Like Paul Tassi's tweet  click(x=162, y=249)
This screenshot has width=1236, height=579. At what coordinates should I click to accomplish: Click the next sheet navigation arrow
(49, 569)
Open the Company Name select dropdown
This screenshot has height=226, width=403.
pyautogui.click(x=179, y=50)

= = = = = = =

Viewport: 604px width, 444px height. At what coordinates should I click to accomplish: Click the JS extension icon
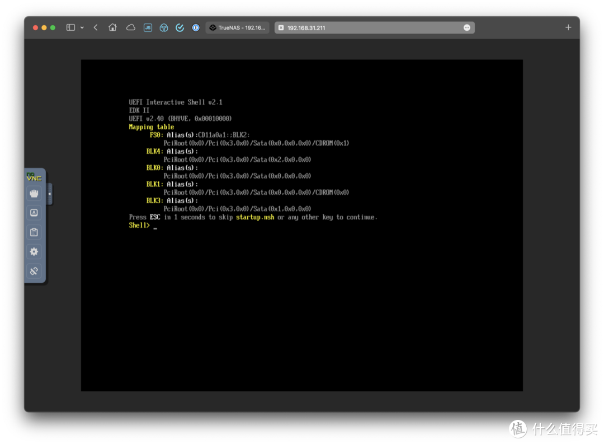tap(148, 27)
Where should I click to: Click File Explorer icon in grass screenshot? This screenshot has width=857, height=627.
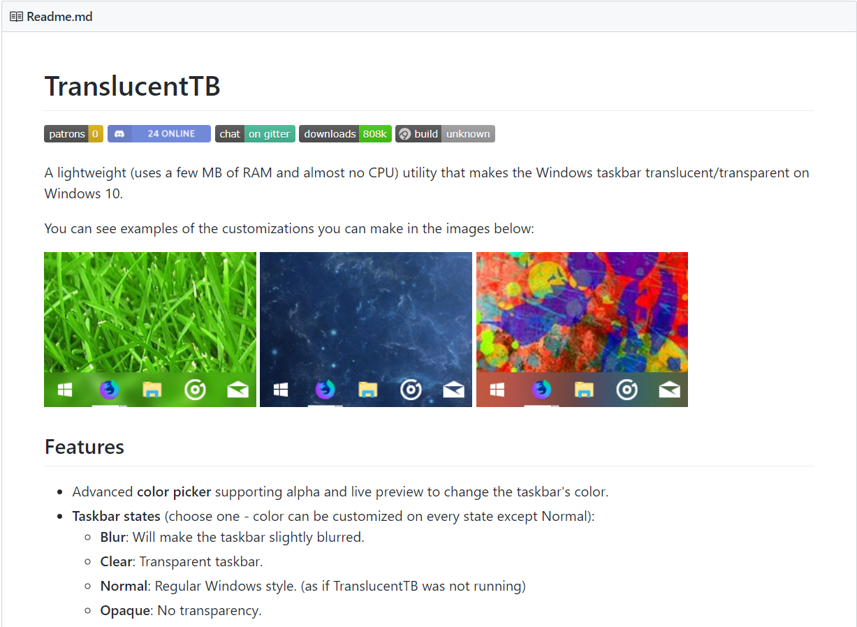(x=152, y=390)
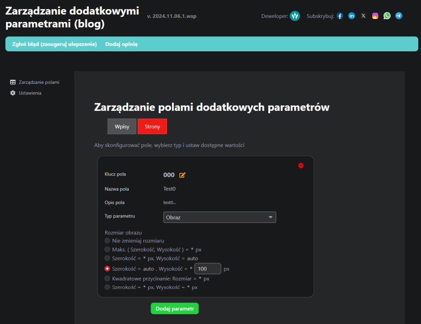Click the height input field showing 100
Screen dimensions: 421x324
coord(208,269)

= = = = = = =

PROMPT =
Please print the records again without changes, starting at the line containing "Where should I" and ending after the line containing "coord(208,269)". Leave out the pictures.

PROBLEM SOLUTION =
Where should I click to: Click File Explorer icon in grass screenshot? This screenshot has width=857, height=627.
(x=152, y=390)
Click the height input field showing 100
Screen dimensions: 421x324
coord(208,269)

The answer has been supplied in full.